▶ What is required
From the line containing "Expand Felosztható készlet" through the final line of the records, reproduce every line exactly.

[Stored data]
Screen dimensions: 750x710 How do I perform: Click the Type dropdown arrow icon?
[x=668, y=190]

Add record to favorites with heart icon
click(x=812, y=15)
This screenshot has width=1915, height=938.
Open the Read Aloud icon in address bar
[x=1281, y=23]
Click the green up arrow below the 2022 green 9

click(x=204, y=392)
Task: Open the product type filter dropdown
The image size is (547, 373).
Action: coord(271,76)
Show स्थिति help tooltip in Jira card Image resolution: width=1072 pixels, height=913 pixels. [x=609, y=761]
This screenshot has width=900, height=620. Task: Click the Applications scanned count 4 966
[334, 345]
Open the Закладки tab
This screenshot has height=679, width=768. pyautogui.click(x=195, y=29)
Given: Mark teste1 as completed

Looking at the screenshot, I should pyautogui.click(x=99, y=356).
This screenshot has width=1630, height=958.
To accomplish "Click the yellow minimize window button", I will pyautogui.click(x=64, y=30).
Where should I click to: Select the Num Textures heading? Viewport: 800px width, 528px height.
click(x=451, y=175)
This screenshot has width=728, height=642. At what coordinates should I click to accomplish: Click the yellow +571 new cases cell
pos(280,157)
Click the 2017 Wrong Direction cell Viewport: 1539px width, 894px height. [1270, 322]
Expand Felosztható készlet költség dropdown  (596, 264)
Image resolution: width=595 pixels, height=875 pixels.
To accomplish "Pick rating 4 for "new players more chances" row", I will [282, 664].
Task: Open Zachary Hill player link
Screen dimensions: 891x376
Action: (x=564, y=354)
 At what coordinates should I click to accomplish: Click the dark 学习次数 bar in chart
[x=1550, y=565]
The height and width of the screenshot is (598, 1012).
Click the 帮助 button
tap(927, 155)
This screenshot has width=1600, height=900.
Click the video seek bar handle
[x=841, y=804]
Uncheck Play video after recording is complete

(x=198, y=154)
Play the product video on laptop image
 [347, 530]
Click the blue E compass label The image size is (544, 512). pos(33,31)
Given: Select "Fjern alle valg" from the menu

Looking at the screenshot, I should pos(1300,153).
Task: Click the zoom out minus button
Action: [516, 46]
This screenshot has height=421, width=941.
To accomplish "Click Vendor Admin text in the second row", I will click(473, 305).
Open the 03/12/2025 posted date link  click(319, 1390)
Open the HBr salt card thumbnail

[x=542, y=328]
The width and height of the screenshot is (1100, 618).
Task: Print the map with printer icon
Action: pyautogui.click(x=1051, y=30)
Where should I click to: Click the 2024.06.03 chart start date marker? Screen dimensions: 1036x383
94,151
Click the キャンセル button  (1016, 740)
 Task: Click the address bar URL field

▶ Your response
Expand Felosztható készlet költség dropdown  (596, 264)
Image resolution: width=595 pixels, height=875 pixels.
To accomplish "Pick rating 4 for "new players more chances" row", I will [282, 664].
Task: Open Zachary Hill player link
Screen dimensions: 891x376
Action: (x=564, y=354)
 At what coordinates should I click to accomplish: Click the dark 学习次数 bar in chart
[x=1550, y=565]
The height and width of the screenshot is (598, 1012).
Click the 帮助 button
tap(927, 155)
This screenshot has width=1600, height=900.
Click the video seek bar handle
[x=841, y=804]
Uncheck Play video after recording is complete

(x=198, y=154)
Play the product video on laptop image
 [347, 530]
Click the blue E compass label The image size is (544, 512). pos(33,31)
Given: Select "Fjern alle valg" from the menu

Looking at the screenshot, I should pos(1300,153).
Task: Click the zoom out minus button
Action: [516, 46]
This screenshot has height=421, width=941.
To accomplish "Click Vendor Admin text in the second row", I will click(473, 305).
Open the 03/12/2025 posted date link  click(319, 1390)
Open the HBr salt card thumbnail

[x=542, y=328]
The width and height of the screenshot is (1100, 618).
Task: Print the map with printer icon
Action: pyautogui.click(x=1051, y=30)
Where should I click to: Click the 2024.06.03 chart start date marker? Screen dimensions: 1036x383
94,151
Click the キャンセル button  (1016, 740)
 Task: Click the address bar URL field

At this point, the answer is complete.